* [TUGAS]:
Kutip tanpa perubahan penggalan teks tentang pasukan TRIP di Kota Malang, mulai dari "Tak jauh dari" sampai dengan "bersiap untuk mengadang.".

* [BAGIAN DOKUMEN]:
◆ ◆ ◆

Menyingkap Luka Lama di Kawasan Jalan Ijen Kota Malang
Gereja Ijen berada tepat menghadap Jalan Salak (Jalan Pahlawan TRIP) dan berada di kawasan Jalan Ijen/Lutfia Indah M

Kisah Gugurnya Pasukan TRIP Mempertahankan Tanah Air

Tak jauh dari gereja tersebut, terdapat Taman Makam Pahlawan TRIP yang mengandung cerita tragis. Peristiwa tersebut terjadi pada saat Agresi Militer Belanda I, 21 Juli 1947. Warga saat itu telah mundur ke Blitar. Namun, terdapat sekelompok pemuda TRIP dari Brigade VII Batalyon 5000 ingin mempertahankan Kota Malang. Ketika mendengar bahwa pasukan Belanda akan melintasi Kota Malang, mereka bersiap untuk mengadang. 

Untuk mengadang Belanda, mereka disebar di beberapa titik. Berbagai upaya dilakukan, mulai dari menebang pohon di Singosari, hingga membumihanguskan Kota Malang. Setidaknya terdapat 1.000 bangunan berupa hotel, bioskop, kantor pemerintahan yang berhasil terbakar.

◆ ◆ ◆

* [DATA UNTUK DIPERIKSA]:
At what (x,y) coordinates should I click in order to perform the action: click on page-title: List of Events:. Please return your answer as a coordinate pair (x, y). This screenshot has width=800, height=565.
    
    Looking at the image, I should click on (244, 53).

◆ ◆ ◆

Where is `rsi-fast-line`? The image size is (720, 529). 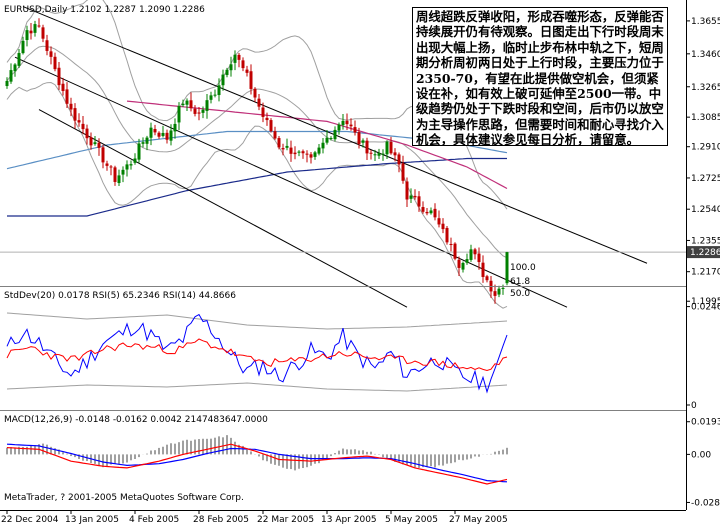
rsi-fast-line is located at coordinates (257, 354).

◆ ◆ ◆

* [PENYELESAIAN]:
Tak jauh dari gereja tersebut, terdapat Taman Makam Pahlawan TRIP yang mengandung cerita tragis. Peristiwa tersebut terjadi pada saat Agresi Militer Belanda I, 21 Juli 1947. Warga saat itu telah mundur ke Blitar. Namun, terdapat sekelompok pemuda TRIP dari Brigade VII Batalyon 5000 ingin mempertahankan Kota Malang. Ketika mendengar bahwa pasukan Belanda akan melintasi Kota Malang, mereka bersiap untuk mengadang.